Hürriyet yazarı Ahmet Hakan, “Arkadaşlar reklam arası bitti, film başladı ve 2023’te isteseniz de istemeseniz de vizyona girecek” diyerek “Osmanlı’nın 90 yıllık reklam arası sona erdi” sözlerinin arkasında duran AKP Balıkesir Milletvekili Tülay Babuşcu’nun AKP’li belediyelere Osmanlı lalesi sattığı iddiasını gündeme getirdi.
Babuşçu’yu açıklama yapmaya çağıran Ahmet Hakan, “Bir milletvekilinin Cumhuriyet için "90 yıllık reklam arası" demesinde bir sorun yok. Nihayetinde düşüncesini ifade etmiştir. Ve her ne kadar her gün her yerinden tokatlansa da bu memlekette düşünce özgürlüğü vardır. Fakat bir milletvekili... Bir yandan "90 yıllık reklam arası bitti, Osmanlı geldi" diye haykırıyor... Bir yandan da ürettiği Osmanlı lalelerini AK Partili belediyelere satarak cukkayı cebe indiriyorsa... Orada izaha muhtaç bir durum vardır” dedi.
Ahmet Hakan’ın Hürriyet gazetesinin bugünkü (19 Ocak 2015) nüshasında yayımlanan, “'Reklam arası' mı, 'lale parası' mı?” başlıklı yazısı şöyle:
'Reklam arası' mı, 'lale parası' mı?
Bir milletvekilinin Cumhuriyet için "90 yıllık reklam arası" demesinde bir sorun yok.
Nihayetinde düşüncesini ifade etmiştir.
Ve her ne kadar her gün her yerinden tokatlansa da bu memlekette düşünce özgürlüğü vardır.
*
Fakat bir milletvekili...
Bir yandan "90 yıllık reklam arası bitti, Osmanlı geldi" diye haykırıyor...

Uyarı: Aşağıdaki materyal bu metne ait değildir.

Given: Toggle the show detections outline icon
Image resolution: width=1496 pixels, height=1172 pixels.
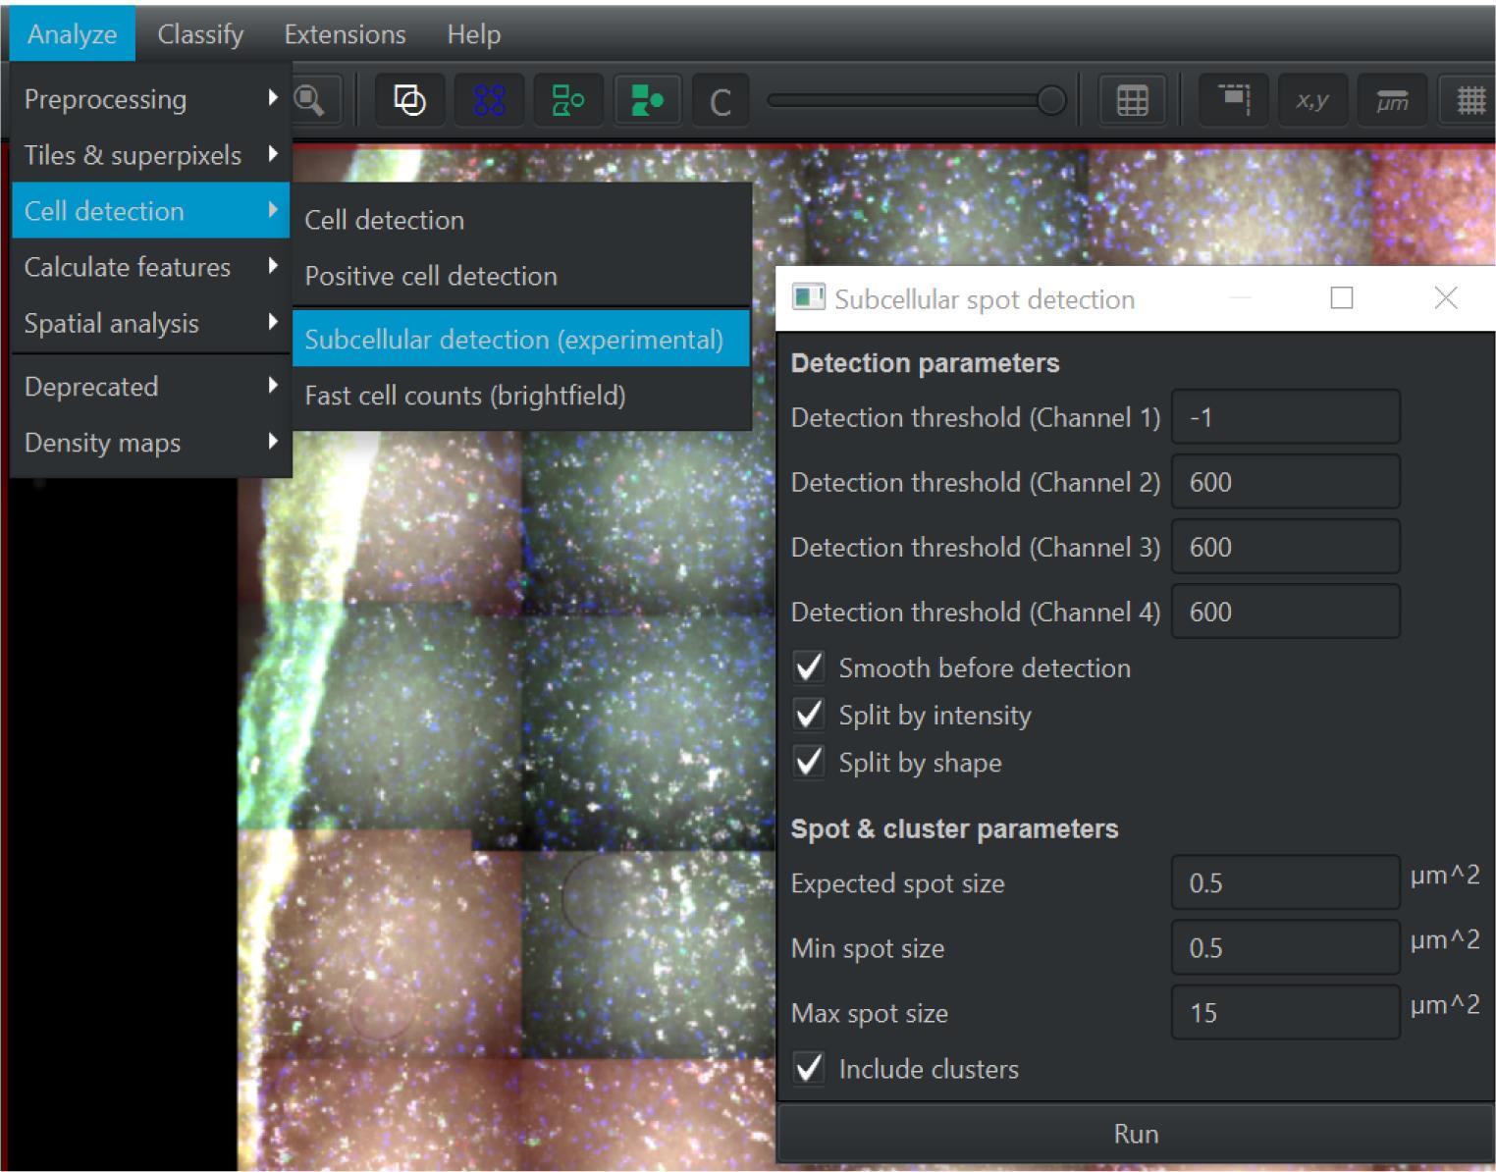Looking at the screenshot, I should click(567, 100).
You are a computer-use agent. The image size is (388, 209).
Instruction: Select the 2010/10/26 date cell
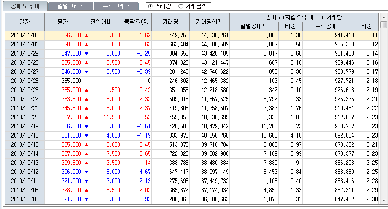coord(25,81)
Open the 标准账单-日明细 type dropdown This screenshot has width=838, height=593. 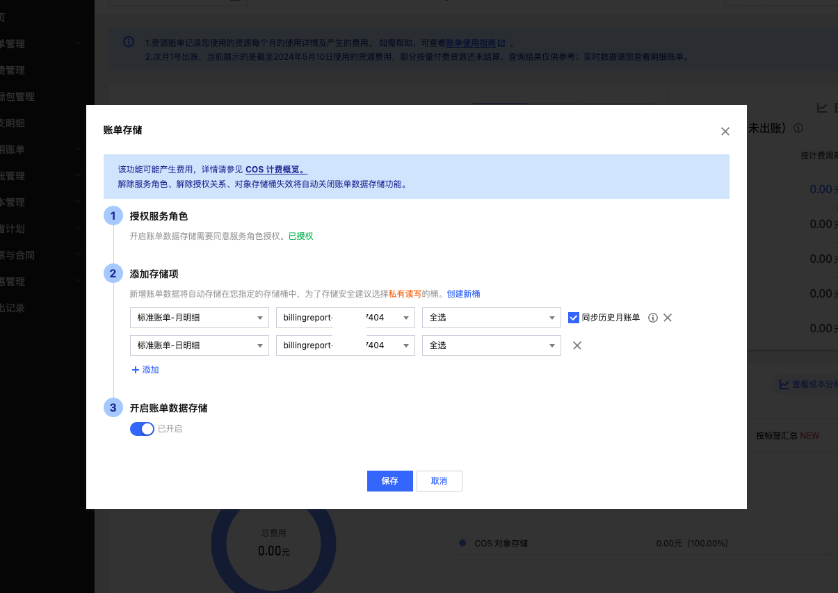click(199, 346)
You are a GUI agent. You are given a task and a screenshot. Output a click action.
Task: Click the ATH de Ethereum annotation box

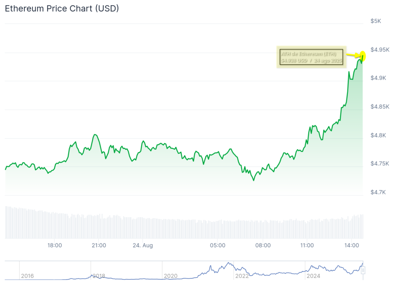[311, 57]
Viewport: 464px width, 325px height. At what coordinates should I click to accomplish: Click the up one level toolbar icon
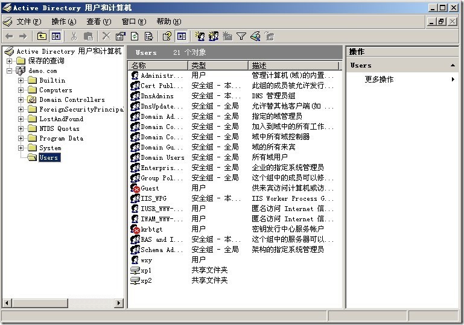[42, 36]
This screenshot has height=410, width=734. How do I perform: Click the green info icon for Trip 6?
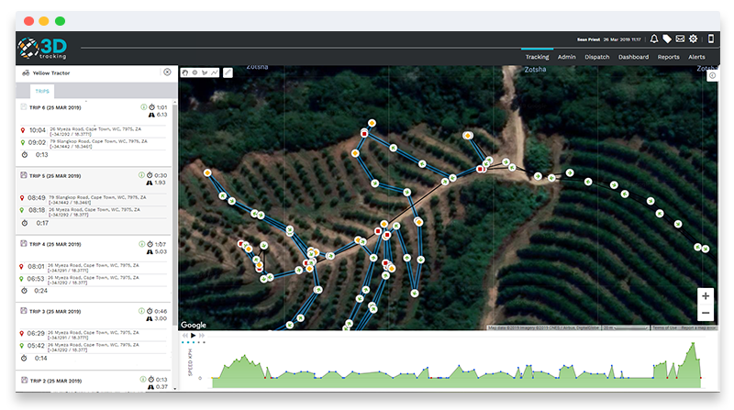(x=144, y=107)
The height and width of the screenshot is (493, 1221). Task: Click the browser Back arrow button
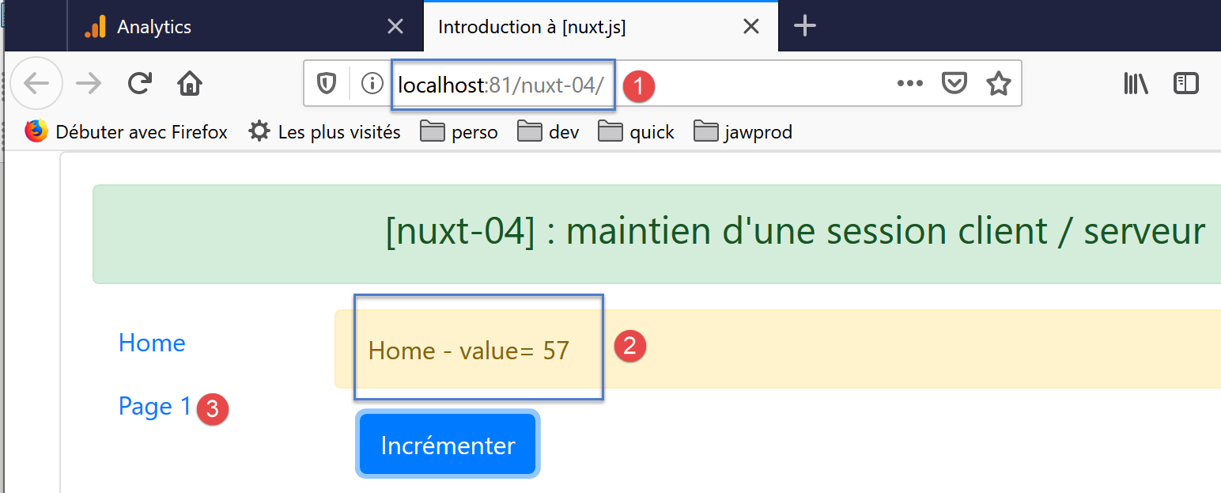pyautogui.click(x=36, y=83)
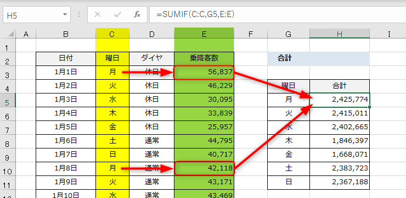The height and width of the screenshot is (198, 406).
Task: Select column E header
Action: (x=204, y=34)
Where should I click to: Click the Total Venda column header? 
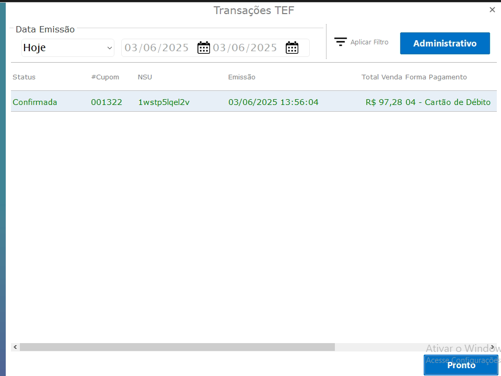click(x=381, y=77)
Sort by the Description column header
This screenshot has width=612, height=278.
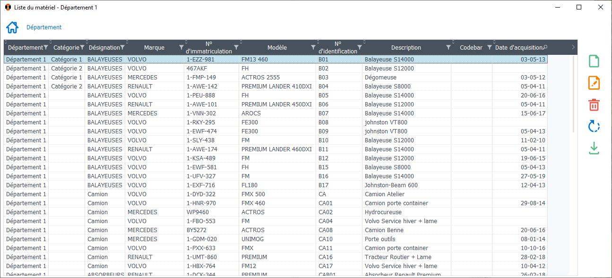coord(406,47)
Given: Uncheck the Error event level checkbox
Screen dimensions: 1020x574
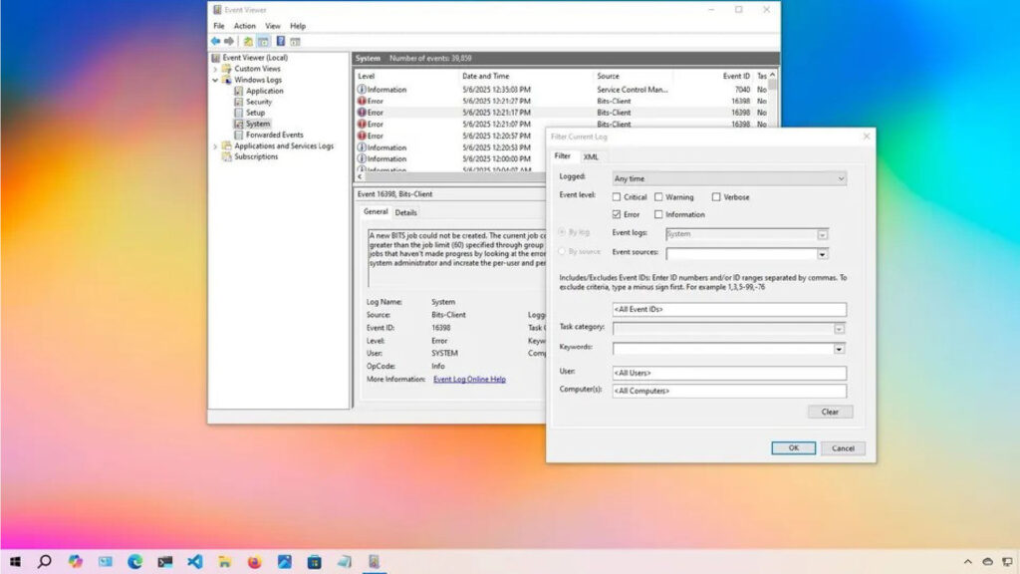Looking at the screenshot, I should click(x=617, y=214).
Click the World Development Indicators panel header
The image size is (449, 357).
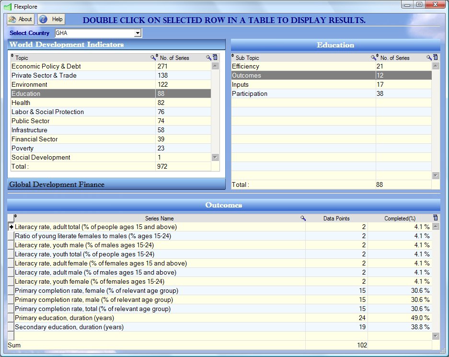coord(116,45)
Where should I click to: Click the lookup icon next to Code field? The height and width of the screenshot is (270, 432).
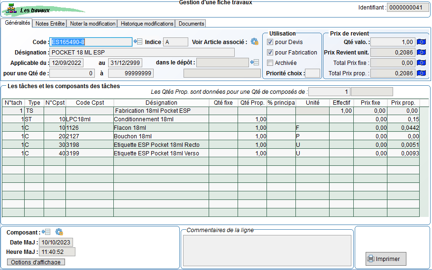[138, 42]
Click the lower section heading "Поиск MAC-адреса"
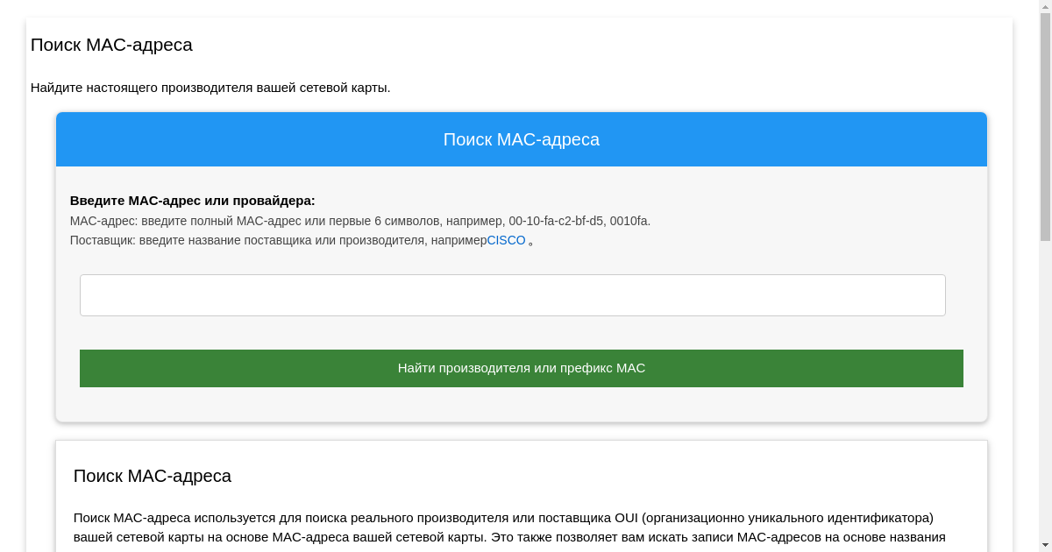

Bir yandan da ürettiği Osmanlı lalelerini AK Partili belediyelere satarak cukkayı cebe indiriyorsa...
Orada izaha muhtaç bir durum vardır.
*
AK Parti Milletvekili Tülay Babuşçu bir açıklama yapmalıdır.
"Cumhuriyet'e '90 yıllık reklam arası' demem ile 'AK Partili belediyelere Osmanlı lalesi satıp zengin olmam' arasında hiçbir ilişki yoktur" şeklinde bir açıklama bile kabulümüzdür.
Afet Ilgaz'a rahmet
Yeniyetmenin tekiydim.
Kuzey Ege'de "Ahmetçe Altı" denilen hayli mütevazı, sessiz ve bezgin sayfiyede tatil yapıyordum.
Köy kahvesinde elimde Afet Ilgaz'a ait hikâye kitaplarını gören köylülerden biri "Bu yazar burada oturuyor" dedi ve ekledi: "Az ileride yazlığı var."
Kalktım gittim Afet Ilgaz'ın yazlığına.
*
Henüz İslami kesime yaklaşmamış, başını örtmemişti Afet Ilgaz.
"Rıfat Ilgaz'ın eski eşi" olarak biliniyordu.
İmam hatip mezunu olduğumu öğrenince benimle İslamcılık üzerine konuştu uzun süre.
Sevecen ve koruyucu yaklaşıyordu bana.
*
Yıllar sonra Afet Ilgaz'ı başını örtmüş halde görünce "Ahmetçe Altı"daki sohbetteki koruyucu sevecenliğini hatırladım ve bilmiş bir edayla başımı salladım.
*
Afet Ilgaz'ın dönüşümü şimdi ortaya çıkan dönüşümlere pek benzemez.
Refah Partisi'nin en itilip kakıldığı günlerde Milli gazeteye yazar oldu, başörtüsünün en çekiştirildiği günlerde başını örttü, muhafazakârların yanlarından kaçıldığı günlerde muhafazakârların içinde yer aldı.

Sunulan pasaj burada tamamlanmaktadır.